(Pixel coordinate grounding data)
——————————

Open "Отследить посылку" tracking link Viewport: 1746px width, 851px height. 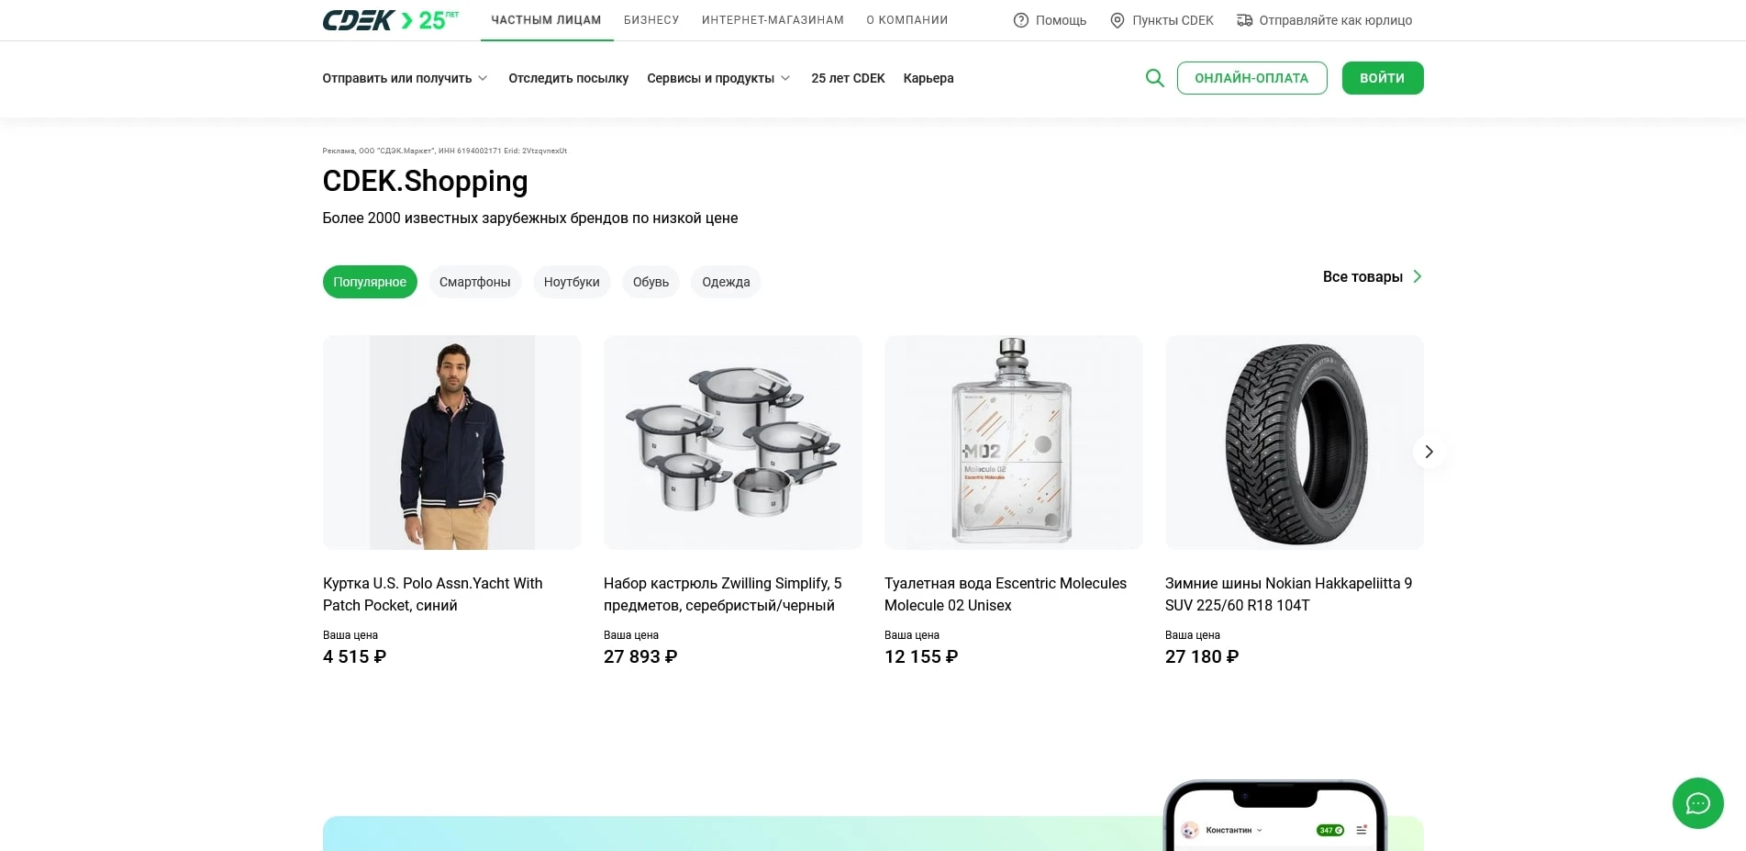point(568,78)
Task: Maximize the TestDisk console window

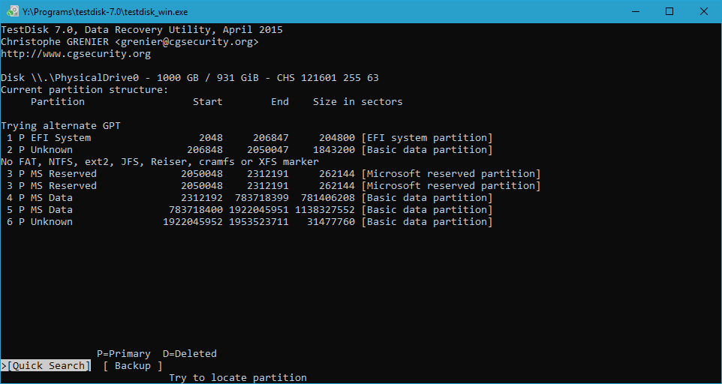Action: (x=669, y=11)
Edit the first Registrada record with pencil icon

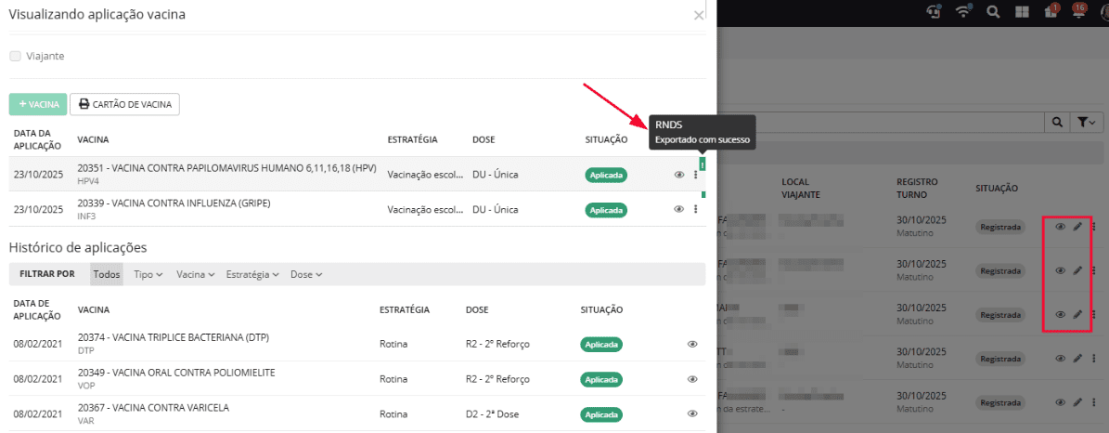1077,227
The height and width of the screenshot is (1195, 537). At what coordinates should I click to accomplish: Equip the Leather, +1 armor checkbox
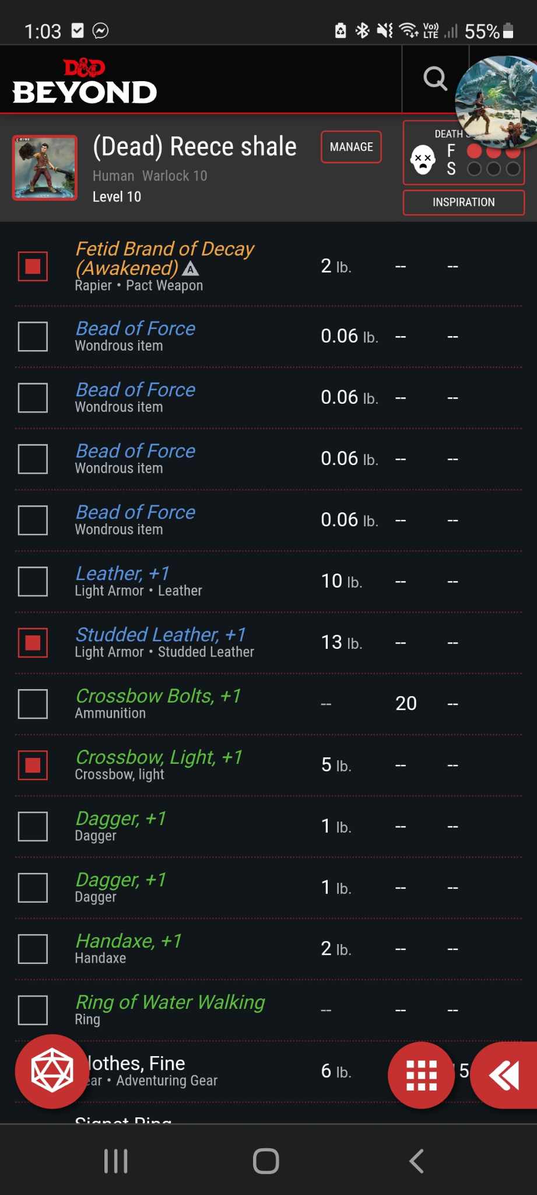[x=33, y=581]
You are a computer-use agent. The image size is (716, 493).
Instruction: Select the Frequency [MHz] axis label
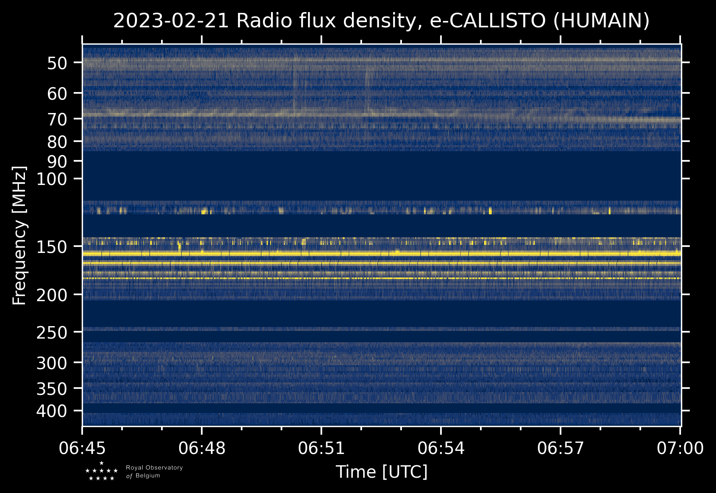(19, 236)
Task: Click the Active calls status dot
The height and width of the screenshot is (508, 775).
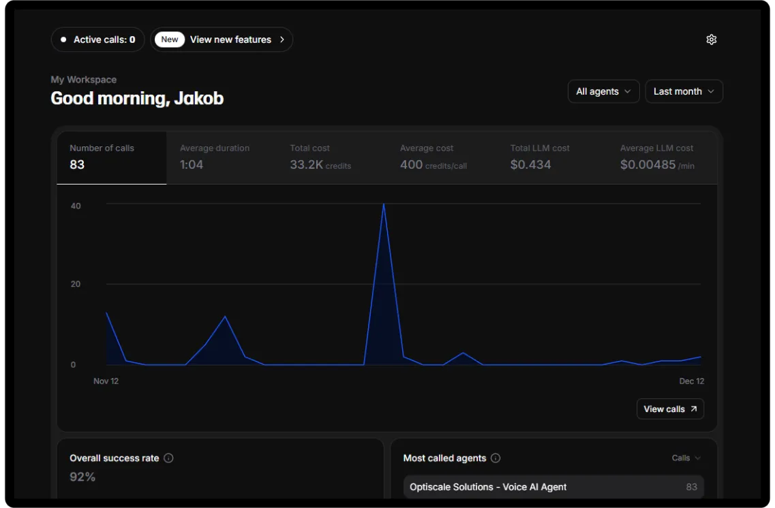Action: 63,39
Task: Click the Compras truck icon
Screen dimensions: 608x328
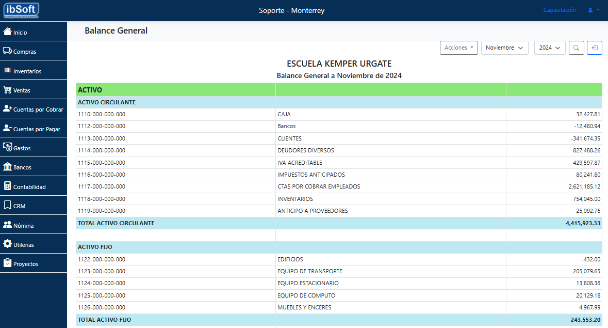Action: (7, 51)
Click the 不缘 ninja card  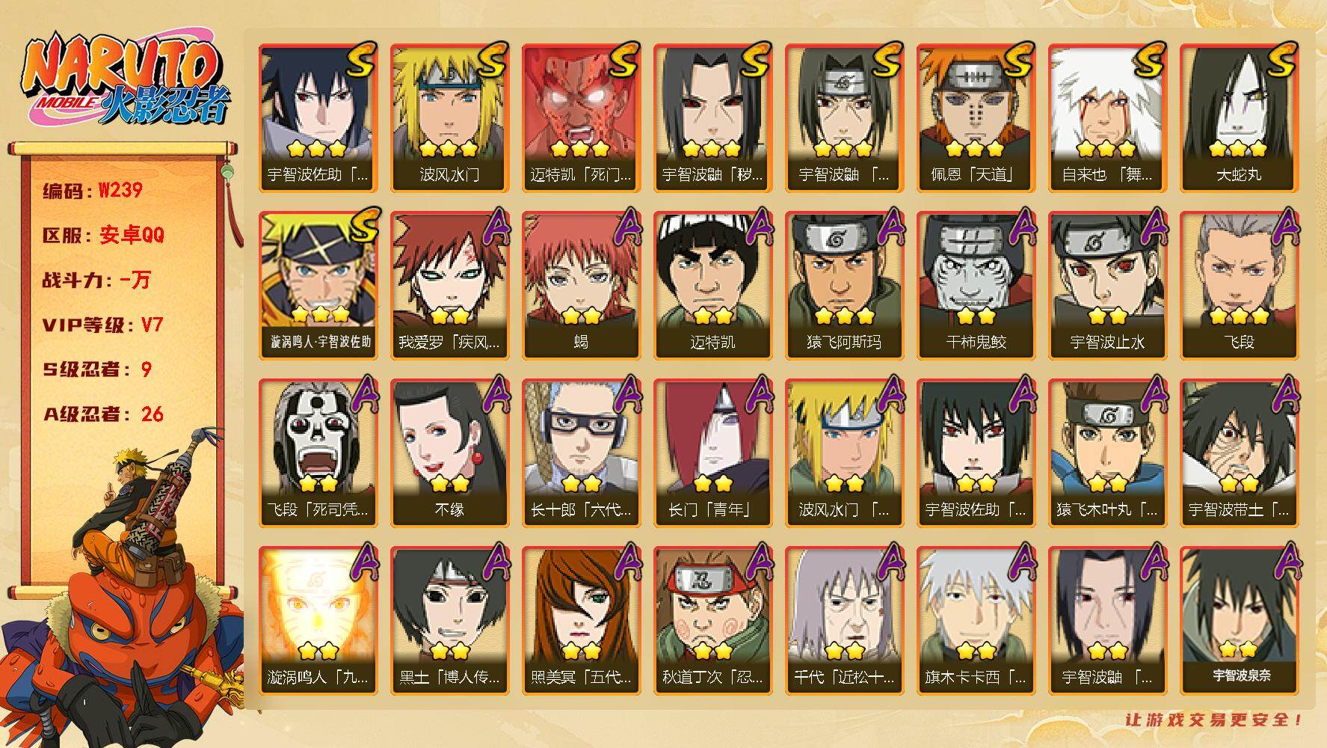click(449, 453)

——————————

** Work to complete **
Look above for the line with "Task: Maximize the TestDisk console window" and the line with "You are a computer-use", then copy them and all lines in between exactly as written, and only those, without any pictures.

** Exercise result **
Task: Maximize the TestDisk console window

Action: (x=669, y=11)
Edit the first Registrada record with pencil icon

1077,227
The height and width of the screenshot is (1195, 537). At what coordinates should I click to accomplish: Equip the Leather, +1 armor checkbox
[x=33, y=581]
You are a computer-use agent. The image size is (716, 493).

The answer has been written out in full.